**Stated exercise:** In the data below, locate every line that contains the word "arrow" and copy each one out.

(Dataset rows)
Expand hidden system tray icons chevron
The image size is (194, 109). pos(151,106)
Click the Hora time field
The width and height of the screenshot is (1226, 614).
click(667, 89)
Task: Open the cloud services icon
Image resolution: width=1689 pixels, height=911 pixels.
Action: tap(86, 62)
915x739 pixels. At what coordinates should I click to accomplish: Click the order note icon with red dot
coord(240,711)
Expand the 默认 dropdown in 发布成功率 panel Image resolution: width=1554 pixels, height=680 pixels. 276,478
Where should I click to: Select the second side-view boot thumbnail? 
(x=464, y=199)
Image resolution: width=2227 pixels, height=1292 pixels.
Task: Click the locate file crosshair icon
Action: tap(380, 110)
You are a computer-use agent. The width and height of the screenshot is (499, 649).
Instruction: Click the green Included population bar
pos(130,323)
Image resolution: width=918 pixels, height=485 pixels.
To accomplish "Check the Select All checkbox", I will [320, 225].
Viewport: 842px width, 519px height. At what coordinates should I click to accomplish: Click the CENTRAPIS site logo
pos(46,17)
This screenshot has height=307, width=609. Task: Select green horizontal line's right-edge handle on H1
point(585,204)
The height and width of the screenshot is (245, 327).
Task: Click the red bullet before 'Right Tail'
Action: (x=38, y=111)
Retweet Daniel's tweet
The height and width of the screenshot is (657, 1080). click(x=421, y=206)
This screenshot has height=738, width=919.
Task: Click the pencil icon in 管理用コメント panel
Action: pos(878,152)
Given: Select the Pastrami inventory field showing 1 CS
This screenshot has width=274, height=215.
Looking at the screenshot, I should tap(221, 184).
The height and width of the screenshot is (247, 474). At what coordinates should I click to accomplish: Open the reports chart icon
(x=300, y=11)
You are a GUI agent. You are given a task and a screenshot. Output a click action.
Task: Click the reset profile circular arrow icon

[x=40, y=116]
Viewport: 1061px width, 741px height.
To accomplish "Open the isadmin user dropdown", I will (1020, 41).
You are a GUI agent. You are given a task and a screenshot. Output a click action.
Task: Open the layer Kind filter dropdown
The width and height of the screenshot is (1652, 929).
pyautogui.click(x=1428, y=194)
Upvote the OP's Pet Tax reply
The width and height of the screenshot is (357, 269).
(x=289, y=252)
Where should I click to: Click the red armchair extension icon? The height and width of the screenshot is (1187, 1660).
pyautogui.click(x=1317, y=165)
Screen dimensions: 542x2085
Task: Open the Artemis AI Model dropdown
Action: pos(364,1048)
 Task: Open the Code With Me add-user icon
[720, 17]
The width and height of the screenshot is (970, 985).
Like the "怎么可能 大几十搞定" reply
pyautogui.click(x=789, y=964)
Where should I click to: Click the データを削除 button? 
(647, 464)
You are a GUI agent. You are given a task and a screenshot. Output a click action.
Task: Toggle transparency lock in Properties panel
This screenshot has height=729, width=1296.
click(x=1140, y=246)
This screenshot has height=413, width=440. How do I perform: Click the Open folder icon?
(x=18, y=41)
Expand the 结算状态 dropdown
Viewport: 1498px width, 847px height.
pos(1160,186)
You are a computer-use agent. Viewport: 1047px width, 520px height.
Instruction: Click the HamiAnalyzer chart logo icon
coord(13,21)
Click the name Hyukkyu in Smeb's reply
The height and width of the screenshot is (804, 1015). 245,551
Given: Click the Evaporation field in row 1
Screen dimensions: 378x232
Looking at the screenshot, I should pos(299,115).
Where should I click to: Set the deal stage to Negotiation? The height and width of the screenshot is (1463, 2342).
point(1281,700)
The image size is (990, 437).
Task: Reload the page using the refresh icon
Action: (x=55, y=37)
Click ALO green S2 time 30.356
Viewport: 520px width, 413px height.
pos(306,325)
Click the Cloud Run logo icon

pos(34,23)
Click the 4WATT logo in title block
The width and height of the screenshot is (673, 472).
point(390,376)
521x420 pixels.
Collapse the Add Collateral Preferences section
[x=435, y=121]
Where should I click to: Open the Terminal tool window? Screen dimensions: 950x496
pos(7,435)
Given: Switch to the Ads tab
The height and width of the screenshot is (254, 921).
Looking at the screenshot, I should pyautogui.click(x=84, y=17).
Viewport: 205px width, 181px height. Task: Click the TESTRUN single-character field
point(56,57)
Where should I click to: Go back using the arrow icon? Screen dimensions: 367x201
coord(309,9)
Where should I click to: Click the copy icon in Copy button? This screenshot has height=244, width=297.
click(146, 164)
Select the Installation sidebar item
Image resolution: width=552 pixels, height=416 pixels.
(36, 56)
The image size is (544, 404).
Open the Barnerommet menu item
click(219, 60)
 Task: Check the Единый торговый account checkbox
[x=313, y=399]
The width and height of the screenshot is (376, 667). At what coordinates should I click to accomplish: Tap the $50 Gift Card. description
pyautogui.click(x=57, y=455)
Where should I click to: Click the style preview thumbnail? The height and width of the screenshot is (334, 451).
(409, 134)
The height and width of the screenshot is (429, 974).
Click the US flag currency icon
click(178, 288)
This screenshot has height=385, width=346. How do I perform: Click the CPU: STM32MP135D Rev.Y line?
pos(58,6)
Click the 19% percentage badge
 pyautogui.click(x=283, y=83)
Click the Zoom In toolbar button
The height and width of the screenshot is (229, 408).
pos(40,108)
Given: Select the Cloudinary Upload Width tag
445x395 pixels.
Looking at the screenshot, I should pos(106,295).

**Completed task:**
Task: Click the reset profile circular arrow icon
Where should I click to: Go back using the arrow icon? Screen dimensions: 367x201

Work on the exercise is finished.